──────── Entries supplied
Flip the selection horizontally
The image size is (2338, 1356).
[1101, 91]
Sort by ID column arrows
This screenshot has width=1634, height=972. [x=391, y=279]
────────────────
Put these data into a Markdown table with the columns No. and Text, one row for each nonblank line.

| No. | Text |
|---|---|
| 1 | Flip the selection horizontally |
| 2 | The image size is (2338, 1356). |
| 3 | [1101, 91] |
| 4 | Sort by ID column arrows |
| 5 | This screenshot has width=1634, height=972. [x=391, y=279] |